**TEKS BACAAN**
⁂

Pada masa pemerintahan Sultan Murad IV (1623-1640 M), mulai mengadakan perbaikan-perbaikan, tetapi sebelum ia berhasil secara keseluruhan, masa pemerintahannya berakhir. Kemudian pemerintahan dipegang oleh Ibrahim (1640-1648 M), yang pada masanya orang-orang Venesia melakukan peperangan laut dan berhasil mengusir orang Turki Utsmani di Cyprus dan Creta pada tahun 1645 M. Pada tahun 1663 M pasukan Utsmani menderita kekalahan dalam penyerbuan ke Hungaria. Dan juga pada tahun 1676 M dalam pertempuran di Mohakes, Hungaria. Turki Utsmani dipaksa menandatangani perjanjian Karlowitz pada tahun 1699 M yang berisi pernyataan penyerahan seluruh wilayah Hungaria, sebagian besar Slovenia dan Croasia kepada Hapsburg. Dan penyerahan Hermeniet, Padalia, Ukraenia, More dan sebagian Dalmatia kepada penguasaVenesia.

⁂

**CUPLIKAN DATA**

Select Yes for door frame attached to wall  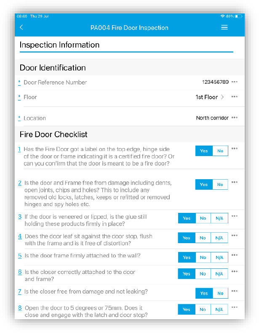coord(187,257)
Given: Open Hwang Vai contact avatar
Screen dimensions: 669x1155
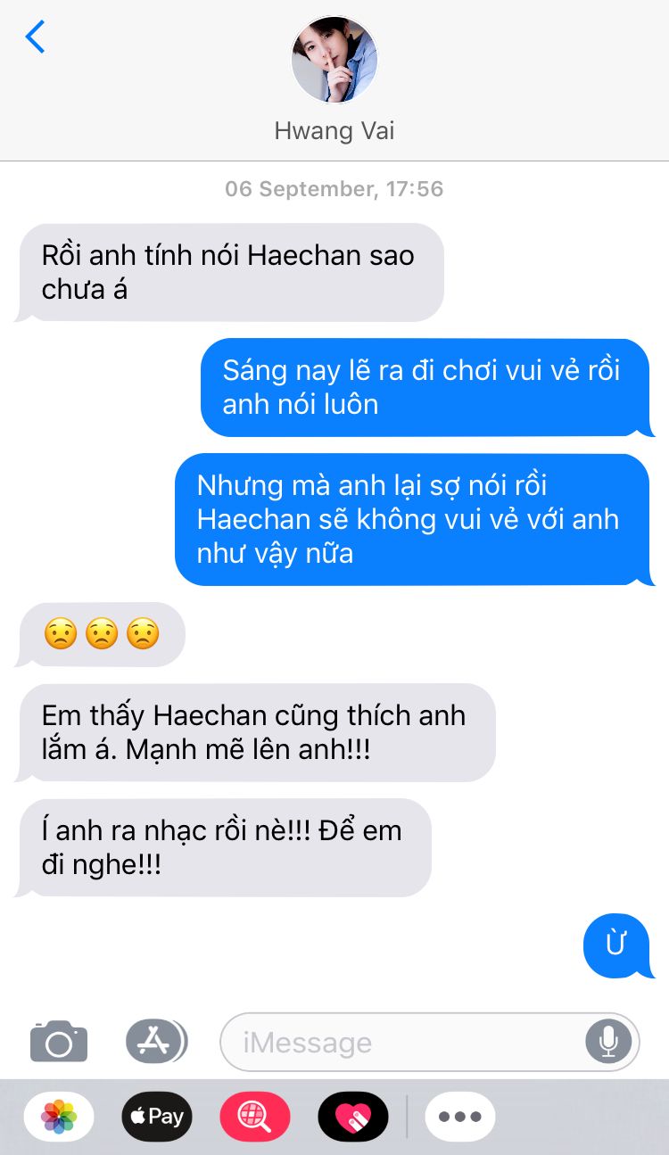Looking at the screenshot, I should tap(335, 59).
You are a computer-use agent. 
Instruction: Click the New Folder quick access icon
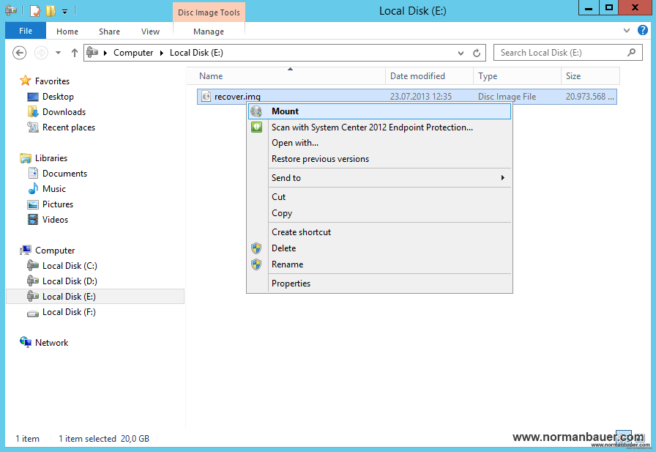coord(51,11)
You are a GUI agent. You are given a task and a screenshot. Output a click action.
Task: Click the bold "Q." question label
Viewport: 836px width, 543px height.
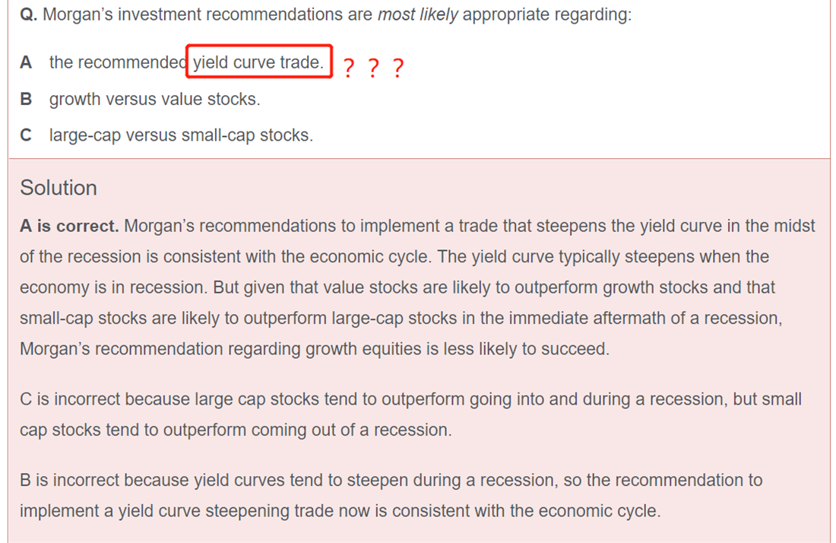pyautogui.click(x=29, y=14)
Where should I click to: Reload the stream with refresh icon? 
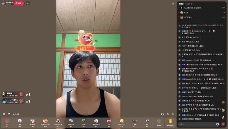(9, 114)
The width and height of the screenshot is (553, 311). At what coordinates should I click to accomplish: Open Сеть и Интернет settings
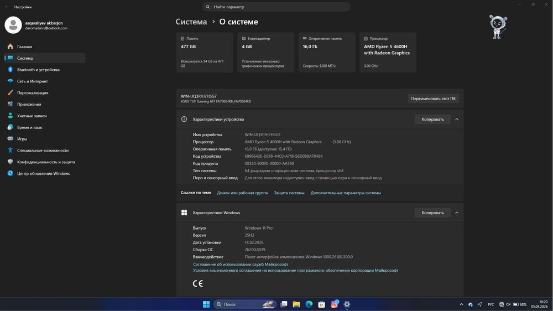tap(32, 81)
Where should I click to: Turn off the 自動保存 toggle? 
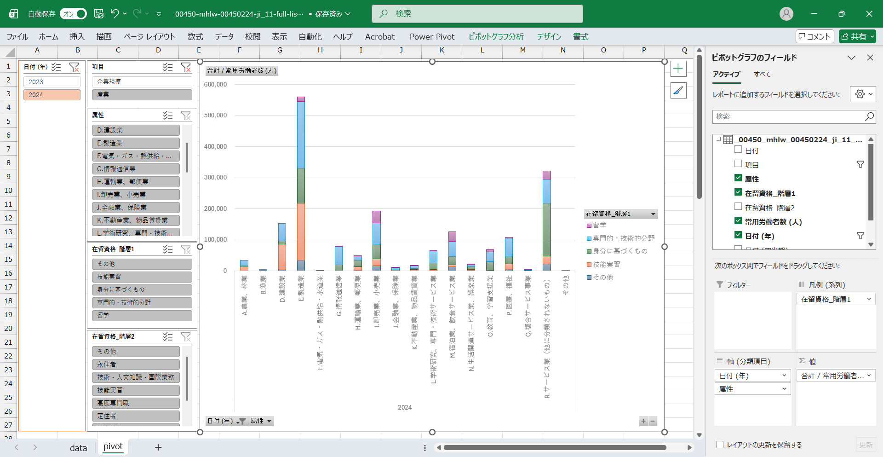[74, 14]
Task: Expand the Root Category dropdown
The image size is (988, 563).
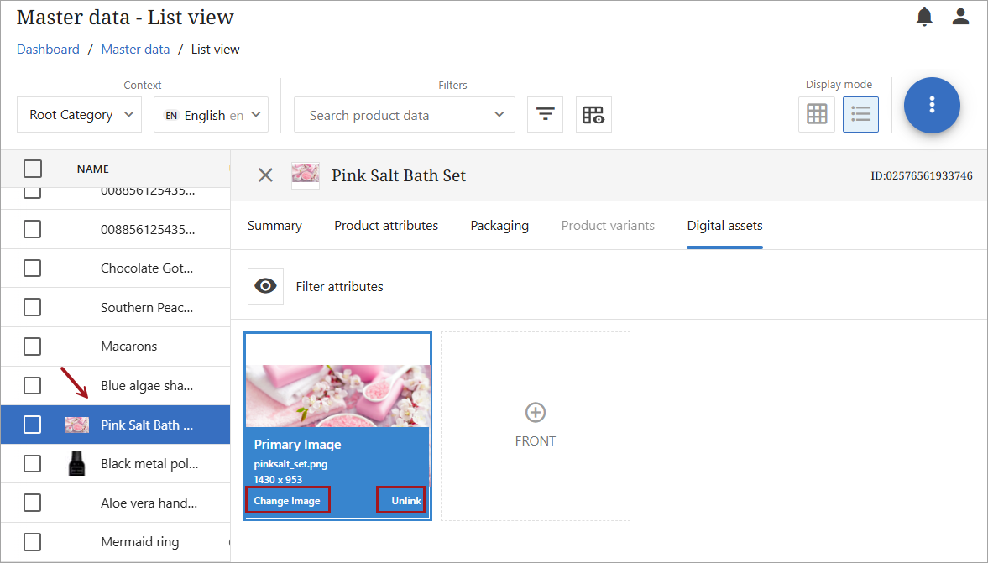Action: tap(79, 115)
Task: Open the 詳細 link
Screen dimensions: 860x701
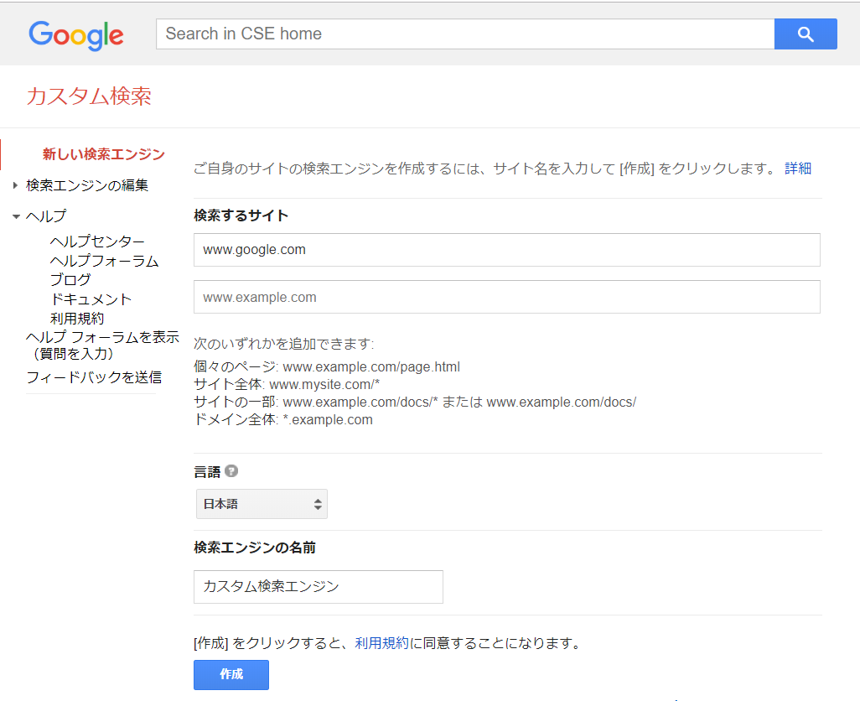Action: tap(799, 168)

⁂

**SOAL**
Salin dengan tepat bagian dari bacaan tentang Turki Utsmani, mulai dari kata-kata yang memuat "Pada masa pemerintahan" dan berhenti setelah "Dalmatia kepada penguasaVenesia.". Data ini berasal dari sumber lain.

**JAWABAN BENAR**
Pada masa pemerintahan Sultan Murad IV (1623-1640 M), mulai mengadakan perbaikan-perbaikan, tetapi sebelum ia berhasil secara keseluruhan, masa pemerintahannya berakhir. Kemudian pemerintahan dipegang oleh Ibrahim (1640-1648 M), yang pada masanya orang-orang Venesia melakukan peperangan laut dan berhasil mengusir orang Turki Utsmani di Cyprus dan Creta pada tahun 1645 M. Pada tahun 1663 M pasukan Utsmani menderita kekalahan dalam penyerbuan ke Hungaria. Dan juga pada tahun 1676 M dalam pertempuran di Mohakes, Hungaria. Turki Utsmani dipaksa menandatangani perjanjian Karlowitz pada tahun 1699 M yang berisi pernyataan penyerahan seluruh wilayah Hungaria, sebagian besar Slovenia dan Croasia kepada Hapsburg. Dan penyerahan Hermeniet, Padalia, Ukraenia, More dan sebagian Dalmatia kepada penguasaVenesia.